• [TASK GOAL]:
Return exactly the lines below, starting with the one that has "Instruction: Click the VM에 네트워크 추가 button" and going on through the one that has "Task: Like ertanismyname's".

EXERCISE MATERIAL: Begin

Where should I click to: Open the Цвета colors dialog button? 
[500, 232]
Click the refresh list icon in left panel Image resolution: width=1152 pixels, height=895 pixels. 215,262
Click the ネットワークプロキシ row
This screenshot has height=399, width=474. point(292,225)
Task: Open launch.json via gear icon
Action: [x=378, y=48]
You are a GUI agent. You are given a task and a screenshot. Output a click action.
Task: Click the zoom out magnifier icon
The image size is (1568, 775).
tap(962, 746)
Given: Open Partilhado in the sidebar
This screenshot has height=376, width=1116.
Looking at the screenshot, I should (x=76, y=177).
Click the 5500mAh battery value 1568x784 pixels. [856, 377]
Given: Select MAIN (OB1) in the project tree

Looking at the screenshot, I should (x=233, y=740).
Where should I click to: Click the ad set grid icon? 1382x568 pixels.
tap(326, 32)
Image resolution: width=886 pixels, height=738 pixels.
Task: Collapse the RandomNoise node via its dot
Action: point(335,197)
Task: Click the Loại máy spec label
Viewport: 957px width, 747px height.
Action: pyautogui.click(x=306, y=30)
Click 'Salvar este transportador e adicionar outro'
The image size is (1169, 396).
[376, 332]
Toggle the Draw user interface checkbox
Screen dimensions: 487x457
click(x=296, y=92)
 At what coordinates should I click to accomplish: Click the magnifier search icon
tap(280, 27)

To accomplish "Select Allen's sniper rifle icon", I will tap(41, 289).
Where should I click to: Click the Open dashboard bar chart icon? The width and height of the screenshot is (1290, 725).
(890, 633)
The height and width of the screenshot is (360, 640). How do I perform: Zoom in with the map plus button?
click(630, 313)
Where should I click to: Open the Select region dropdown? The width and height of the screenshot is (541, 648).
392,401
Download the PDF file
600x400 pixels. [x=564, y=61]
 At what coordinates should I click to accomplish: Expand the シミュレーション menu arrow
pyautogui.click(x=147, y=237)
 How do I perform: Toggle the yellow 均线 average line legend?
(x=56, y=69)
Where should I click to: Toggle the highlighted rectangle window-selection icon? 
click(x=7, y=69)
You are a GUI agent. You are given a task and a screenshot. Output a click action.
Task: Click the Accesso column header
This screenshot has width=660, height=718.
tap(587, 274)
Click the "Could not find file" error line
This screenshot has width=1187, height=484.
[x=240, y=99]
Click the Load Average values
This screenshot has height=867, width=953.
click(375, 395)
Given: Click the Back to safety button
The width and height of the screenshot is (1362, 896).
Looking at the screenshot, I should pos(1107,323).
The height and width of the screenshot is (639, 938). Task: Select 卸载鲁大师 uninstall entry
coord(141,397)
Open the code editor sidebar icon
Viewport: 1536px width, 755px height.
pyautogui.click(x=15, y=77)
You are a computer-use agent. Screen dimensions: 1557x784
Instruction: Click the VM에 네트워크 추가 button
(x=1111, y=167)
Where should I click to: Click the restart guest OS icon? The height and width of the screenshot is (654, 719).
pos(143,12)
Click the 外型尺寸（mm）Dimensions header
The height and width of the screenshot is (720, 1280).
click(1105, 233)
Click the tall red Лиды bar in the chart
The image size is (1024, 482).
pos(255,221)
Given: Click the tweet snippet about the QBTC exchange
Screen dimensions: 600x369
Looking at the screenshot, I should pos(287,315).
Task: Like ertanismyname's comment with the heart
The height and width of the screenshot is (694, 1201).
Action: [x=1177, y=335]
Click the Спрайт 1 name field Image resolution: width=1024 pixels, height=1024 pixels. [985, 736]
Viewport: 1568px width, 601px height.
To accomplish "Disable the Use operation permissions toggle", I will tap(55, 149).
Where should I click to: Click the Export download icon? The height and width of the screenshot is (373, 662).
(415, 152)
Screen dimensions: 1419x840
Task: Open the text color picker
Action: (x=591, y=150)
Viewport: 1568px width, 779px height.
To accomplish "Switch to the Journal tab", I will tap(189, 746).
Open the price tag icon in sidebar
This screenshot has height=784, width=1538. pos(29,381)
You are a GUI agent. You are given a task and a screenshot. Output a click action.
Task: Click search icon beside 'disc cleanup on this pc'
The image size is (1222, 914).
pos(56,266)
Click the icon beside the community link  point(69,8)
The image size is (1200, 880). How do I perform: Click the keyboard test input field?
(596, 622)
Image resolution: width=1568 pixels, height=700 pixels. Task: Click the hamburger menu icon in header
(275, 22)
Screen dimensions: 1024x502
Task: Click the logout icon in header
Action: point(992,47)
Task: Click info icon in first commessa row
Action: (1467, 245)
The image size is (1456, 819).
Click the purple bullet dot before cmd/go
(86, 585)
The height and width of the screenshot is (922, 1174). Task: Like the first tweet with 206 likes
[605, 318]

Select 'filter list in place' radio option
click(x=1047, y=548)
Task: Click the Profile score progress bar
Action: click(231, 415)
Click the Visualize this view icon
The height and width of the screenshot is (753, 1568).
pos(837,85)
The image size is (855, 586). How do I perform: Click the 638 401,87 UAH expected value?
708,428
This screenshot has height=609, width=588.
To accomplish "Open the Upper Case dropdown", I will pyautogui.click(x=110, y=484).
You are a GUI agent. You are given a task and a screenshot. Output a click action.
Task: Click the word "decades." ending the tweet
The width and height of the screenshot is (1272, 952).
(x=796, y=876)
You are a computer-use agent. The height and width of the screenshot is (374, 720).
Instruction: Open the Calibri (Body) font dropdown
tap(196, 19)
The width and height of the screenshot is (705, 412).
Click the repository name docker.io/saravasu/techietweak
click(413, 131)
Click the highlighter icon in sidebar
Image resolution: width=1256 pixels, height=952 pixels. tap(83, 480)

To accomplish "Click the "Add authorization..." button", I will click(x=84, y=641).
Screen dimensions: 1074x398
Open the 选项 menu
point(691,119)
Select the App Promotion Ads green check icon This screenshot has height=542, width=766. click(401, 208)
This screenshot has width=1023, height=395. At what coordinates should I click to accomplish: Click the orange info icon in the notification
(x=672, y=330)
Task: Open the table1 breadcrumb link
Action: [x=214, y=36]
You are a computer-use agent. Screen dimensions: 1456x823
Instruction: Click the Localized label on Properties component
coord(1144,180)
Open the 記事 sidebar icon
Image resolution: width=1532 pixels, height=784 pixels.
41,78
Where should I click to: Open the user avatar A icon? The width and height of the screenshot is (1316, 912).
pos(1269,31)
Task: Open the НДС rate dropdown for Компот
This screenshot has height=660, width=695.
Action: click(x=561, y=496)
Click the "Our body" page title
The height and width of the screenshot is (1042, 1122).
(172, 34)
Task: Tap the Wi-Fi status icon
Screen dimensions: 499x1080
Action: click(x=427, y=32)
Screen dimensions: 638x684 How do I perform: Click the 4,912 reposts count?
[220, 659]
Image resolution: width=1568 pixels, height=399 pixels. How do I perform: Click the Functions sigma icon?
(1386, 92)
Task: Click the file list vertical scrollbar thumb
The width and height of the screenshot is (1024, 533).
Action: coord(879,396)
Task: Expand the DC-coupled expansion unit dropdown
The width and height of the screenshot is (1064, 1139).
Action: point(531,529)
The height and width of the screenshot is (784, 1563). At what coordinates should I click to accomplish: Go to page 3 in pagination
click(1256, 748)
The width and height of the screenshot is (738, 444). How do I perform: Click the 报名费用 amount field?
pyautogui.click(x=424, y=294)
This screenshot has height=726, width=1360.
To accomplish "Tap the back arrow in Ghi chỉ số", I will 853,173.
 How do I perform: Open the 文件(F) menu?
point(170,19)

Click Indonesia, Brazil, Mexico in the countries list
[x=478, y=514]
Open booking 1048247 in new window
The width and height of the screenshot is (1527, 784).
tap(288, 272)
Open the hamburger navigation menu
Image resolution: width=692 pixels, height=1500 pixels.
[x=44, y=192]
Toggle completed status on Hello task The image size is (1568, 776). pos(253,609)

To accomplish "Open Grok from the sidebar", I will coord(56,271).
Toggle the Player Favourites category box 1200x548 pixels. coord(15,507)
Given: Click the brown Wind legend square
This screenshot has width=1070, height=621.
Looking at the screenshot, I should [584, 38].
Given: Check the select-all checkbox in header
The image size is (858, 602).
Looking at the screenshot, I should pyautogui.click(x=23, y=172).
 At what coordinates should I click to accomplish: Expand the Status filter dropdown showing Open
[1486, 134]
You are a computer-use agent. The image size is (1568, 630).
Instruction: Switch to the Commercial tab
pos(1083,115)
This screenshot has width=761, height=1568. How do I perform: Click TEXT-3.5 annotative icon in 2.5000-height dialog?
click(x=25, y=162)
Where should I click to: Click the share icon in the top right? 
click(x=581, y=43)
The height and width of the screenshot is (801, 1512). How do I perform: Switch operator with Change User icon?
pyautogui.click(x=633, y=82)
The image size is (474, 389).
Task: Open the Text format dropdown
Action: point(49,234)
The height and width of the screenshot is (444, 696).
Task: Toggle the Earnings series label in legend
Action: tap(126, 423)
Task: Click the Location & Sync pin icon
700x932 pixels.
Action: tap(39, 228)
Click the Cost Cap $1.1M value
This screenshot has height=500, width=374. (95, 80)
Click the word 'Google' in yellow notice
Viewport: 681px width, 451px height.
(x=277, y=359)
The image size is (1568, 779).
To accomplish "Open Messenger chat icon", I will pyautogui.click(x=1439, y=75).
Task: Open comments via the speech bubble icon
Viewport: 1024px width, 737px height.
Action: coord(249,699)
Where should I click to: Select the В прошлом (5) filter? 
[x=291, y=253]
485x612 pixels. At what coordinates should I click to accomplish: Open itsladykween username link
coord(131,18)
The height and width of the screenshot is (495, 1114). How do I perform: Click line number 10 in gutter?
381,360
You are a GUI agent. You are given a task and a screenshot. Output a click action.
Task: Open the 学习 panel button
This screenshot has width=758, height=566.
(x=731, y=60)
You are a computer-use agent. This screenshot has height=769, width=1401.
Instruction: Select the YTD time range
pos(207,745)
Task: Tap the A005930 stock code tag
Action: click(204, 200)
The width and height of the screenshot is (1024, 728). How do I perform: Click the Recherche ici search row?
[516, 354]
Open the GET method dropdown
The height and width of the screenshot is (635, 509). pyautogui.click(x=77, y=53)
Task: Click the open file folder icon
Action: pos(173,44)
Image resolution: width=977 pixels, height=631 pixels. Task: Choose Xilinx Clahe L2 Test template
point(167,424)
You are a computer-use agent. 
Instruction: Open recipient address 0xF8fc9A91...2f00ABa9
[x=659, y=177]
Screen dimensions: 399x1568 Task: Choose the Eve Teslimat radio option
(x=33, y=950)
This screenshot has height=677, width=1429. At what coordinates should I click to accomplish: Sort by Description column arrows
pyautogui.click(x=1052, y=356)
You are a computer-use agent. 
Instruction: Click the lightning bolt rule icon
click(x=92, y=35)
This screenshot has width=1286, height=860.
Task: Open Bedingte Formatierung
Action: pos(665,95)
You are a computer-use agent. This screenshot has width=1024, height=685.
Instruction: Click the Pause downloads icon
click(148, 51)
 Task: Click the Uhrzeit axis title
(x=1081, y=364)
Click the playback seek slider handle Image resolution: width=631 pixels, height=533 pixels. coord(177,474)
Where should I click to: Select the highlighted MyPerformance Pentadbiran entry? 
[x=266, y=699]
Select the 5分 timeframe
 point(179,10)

EXERCISE MATERIAL: End

• [RESPONSE BELOW]:
Instruction: Click the VM에 네트워크 추가 button
(x=1111, y=167)
Where should I click to: Click the restart guest OS icon? The height and width of the screenshot is (654, 719).
pos(143,12)
Click the 外型尺寸（mm）Dimensions header
The height and width of the screenshot is (720, 1280).
click(1105, 233)
Click the tall red Лиды bar in the chart
The image size is (1024, 482).
pos(255,221)
Given: Click the tweet snippet about the QBTC exchange
Screen dimensions: 600x369
Looking at the screenshot, I should pos(287,315).
Task: Like ertanismyname's comment with the heart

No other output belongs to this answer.